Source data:
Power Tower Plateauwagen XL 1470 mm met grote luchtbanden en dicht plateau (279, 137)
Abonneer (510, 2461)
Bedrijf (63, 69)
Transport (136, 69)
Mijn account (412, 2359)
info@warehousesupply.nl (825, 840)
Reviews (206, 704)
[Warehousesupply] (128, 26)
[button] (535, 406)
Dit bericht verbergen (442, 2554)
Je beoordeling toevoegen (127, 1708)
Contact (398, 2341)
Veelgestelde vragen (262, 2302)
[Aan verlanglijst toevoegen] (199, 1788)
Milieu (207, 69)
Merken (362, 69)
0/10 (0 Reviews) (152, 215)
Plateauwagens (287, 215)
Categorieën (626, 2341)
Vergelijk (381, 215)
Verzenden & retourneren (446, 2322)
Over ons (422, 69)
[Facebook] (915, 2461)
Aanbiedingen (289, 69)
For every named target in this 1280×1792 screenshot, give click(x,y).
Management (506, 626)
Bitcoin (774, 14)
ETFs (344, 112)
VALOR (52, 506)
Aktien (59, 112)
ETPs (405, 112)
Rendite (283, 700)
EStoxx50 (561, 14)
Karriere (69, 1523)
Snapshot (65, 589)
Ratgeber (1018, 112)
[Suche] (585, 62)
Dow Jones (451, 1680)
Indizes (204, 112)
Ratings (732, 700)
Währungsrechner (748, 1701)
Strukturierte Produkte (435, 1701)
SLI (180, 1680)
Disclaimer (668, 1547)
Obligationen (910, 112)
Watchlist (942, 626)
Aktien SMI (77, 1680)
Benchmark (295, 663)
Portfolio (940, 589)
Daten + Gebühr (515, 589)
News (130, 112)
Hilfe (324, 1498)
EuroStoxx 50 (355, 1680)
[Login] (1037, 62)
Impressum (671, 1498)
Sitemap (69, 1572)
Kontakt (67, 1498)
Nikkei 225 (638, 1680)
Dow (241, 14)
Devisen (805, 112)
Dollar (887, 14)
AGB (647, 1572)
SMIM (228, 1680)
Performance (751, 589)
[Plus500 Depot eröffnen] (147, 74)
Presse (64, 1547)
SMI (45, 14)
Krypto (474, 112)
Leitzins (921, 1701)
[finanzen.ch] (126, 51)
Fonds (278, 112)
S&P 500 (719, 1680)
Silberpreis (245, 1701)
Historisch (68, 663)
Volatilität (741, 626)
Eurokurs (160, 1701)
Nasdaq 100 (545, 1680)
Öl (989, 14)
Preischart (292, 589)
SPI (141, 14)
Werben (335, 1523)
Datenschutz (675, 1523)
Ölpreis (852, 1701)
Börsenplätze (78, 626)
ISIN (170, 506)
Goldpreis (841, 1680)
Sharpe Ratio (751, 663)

Task prompt: Give again, exactly as written, every line from the first one above through the line that has "Veelgestelde vragen (262, 2302)" in it.

Answer space:
Power Tower Plateauwagen XL 1470 mm met grote luchtbanden en dicht plateau (279, 137)
Abonneer (510, 2461)
Bedrijf (63, 69)
Transport (136, 69)
Mijn account (412, 2359)
info@warehousesupply.nl (825, 840)
Reviews (206, 704)
[Warehousesupply] (128, 26)
[button] (535, 406)
Dit bericht verbergen (442, 2554)
Je beoordeling toevoegen (127, 1708)
Contact (398, 2341)
Veelgestelde vragen (262, 2302)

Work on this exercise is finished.